Allego un articolo sulla crisi istituzionale israeliana apparso il 20 gennaio sulle pagine del Sole 24 Ore
Ugo Tramballi
Le diplomazie e le opinioni pubbliche internazionali sono abituate a considerare Israele sulla base del suo conflitto con i palestinesi o con l’Iran. Quello che ora sta accadendo nello stato ebraico è diverso: il nemico non è alle frontiere ma dentro il paese. Più prima che poi, il nuovo governo di estrema destra a forte impronta nazional-religiosa, prenderà decisioni che faranno riesplodere la questione palestinese. Ma ora il pericolo più urgente riguarda la qualità e la sopravvivenza della democrazia israeliana.
Lo scontro interno provocato dai programmi annunciati dal governo e dalle prime manifestazioni di protesta, è arrivato a una svolta decisiva mercoledì: con il si di 10 giudici su 11, la Corte suprema ha negato a un alleato decisivo di Benjamin Netanyahu, il diritto di essere ministro. Aryeh Deri è il leader del partito ortodosso sefardita Shas al quale Netanyahu aveva affidato due dicasteri importanti per i benefici che ne può trarre la sua comunità religiosa: quello della Sanità e degli Interni.
Non è tuttavia per questo che la Corte Suprema lo ha disqualificato. Come spiega la presidente Esther Hayut, Deri “è una persona che è stata condannata tre volte e ha violato il dovere di servire il publico lealmente e legalmente quando ha occupato importanti cariche pubbliche”. L’ultima condanna per evasione fiscale risale a un anno fa: Deri non era finito in prigione solo perché aveva promesso di ritirarsi dalla vita pubblica.

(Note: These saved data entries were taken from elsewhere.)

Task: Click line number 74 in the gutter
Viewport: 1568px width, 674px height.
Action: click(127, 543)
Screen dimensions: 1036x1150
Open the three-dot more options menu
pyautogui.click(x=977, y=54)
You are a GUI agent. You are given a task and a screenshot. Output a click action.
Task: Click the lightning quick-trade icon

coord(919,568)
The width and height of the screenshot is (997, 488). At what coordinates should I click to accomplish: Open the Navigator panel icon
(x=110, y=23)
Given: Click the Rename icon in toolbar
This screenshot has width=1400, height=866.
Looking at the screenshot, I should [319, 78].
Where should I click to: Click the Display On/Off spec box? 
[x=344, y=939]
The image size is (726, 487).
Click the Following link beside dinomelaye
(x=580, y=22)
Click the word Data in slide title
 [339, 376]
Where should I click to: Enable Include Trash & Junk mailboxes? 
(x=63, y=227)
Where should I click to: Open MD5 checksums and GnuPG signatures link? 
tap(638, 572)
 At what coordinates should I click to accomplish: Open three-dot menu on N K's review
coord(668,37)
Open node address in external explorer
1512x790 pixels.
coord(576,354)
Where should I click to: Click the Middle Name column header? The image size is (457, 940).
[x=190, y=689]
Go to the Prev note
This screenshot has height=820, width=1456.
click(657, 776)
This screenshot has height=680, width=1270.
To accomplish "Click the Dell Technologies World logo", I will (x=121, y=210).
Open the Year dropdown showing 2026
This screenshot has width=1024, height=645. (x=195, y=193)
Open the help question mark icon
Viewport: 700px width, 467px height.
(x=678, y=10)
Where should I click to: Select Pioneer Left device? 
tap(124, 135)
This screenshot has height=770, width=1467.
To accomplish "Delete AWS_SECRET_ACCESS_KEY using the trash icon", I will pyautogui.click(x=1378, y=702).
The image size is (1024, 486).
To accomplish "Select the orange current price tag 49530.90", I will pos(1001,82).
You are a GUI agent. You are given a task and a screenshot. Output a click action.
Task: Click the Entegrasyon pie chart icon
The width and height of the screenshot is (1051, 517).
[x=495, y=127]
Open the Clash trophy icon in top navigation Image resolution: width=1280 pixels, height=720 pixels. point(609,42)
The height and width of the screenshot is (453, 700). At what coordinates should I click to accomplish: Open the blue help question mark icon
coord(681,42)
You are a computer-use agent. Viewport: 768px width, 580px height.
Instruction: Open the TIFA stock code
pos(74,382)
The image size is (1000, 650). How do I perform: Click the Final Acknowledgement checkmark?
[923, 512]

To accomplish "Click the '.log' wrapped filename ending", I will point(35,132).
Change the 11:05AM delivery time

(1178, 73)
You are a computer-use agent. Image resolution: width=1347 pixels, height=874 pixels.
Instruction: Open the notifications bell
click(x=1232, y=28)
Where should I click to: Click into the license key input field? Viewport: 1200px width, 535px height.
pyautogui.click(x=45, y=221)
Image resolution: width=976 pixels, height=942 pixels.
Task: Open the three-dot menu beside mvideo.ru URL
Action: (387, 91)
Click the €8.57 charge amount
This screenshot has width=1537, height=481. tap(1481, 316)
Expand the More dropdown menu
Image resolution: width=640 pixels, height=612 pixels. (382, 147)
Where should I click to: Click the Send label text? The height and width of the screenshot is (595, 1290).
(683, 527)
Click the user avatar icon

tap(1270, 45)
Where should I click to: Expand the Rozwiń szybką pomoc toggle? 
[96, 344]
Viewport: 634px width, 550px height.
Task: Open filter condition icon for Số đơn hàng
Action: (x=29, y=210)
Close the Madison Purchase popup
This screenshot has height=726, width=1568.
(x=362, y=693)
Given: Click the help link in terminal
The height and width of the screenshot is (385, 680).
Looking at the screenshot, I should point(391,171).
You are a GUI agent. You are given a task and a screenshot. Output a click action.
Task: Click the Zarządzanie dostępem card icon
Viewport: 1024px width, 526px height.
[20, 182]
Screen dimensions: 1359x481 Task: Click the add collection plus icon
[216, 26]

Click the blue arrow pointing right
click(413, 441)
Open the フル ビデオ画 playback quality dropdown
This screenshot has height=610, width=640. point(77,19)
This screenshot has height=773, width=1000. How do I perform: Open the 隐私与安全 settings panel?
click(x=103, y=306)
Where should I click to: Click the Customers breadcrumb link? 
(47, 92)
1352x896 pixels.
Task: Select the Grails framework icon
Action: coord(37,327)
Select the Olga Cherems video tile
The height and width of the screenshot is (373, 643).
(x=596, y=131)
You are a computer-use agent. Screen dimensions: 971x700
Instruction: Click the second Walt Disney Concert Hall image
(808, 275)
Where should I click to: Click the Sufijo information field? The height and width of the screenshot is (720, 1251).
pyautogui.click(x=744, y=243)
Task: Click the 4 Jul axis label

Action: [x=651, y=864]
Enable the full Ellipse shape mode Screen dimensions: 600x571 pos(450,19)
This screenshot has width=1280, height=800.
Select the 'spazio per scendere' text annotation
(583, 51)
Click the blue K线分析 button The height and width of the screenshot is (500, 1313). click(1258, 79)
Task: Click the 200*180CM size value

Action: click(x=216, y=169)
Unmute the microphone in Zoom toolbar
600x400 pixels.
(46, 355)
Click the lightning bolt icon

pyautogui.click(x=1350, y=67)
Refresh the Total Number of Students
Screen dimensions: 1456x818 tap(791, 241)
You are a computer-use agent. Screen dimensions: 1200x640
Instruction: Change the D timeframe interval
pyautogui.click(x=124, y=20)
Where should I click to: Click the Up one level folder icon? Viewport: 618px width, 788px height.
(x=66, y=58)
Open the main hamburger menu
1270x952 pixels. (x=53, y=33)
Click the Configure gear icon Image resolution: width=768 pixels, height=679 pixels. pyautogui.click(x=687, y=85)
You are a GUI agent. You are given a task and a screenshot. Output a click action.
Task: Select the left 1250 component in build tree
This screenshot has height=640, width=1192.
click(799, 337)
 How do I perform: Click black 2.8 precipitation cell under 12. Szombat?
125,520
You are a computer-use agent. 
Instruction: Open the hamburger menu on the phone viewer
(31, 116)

Il destino politico-giudiziario del leader di Shas è una cartina di tornasole per quello di Netanyahu, imputato per corruzione, frode e abuso di potere. Se in questo scontro distruttivo fra esecutivo e giudiziario, Deri resta ministro, anche il premier potrà liberarsi dei suoi guai con la legge.
Ma il conflitto istituzionale non è solo sulla carriera pubblica di due uomini: riguarda il futuro della democrazia israeliana. Da che esiste, il paese si è sempre vantato di essere l’unica società libera del Medio Oriente: è la principale ragione dell’illimitato aiuto economico e militare americano. I cittadini arabi – il 21% della popolazione – non godono di pieni diritti ma la loro condizione democratica è superiore a quella delle società civili dei paesi arabi.
Lo scontro su Deri è il primo importante scoglio. Ma il programma di governo prevede molti altri abusi allo stato di diritto: cambiare le leggi fondamentali con una maggioranza semplice di 61 deputati su 120; la scelta dei giudici su base politica; la discriminazione delle minoranze, dalla comunità LGTB ai palestinesi. Quando era stata annunciata la grande manifestazione a Tel Aviv, il ministro per la Sicurezza nazionale Itamar Ben Gvir, leader di un dei partiti più razzisti, aveva ordinato alla polizia di reprimere la protesta. Il giorno seguente uno dei suoi deputati aveva invocato l’arresto dei capi dell’opposizione.
Non è chiaro come finirà il braccio di ferro fra Corte e Governo. E’ attesa la reazione di Netanyahu che fino a ieri sera non aveva preso posizione. “Quando mio fratello è nei guai, sto dalla sua parte”, avrebbe detto, secondo un canale tv. Ma se si metterà davvero dalla parte di Deri, sarà l’inizio della non tanto lenta discesa d’Israele verso la sua “mediorientalizzazione”. Nel migliore de casi finirà come la Turchia di Erdogan.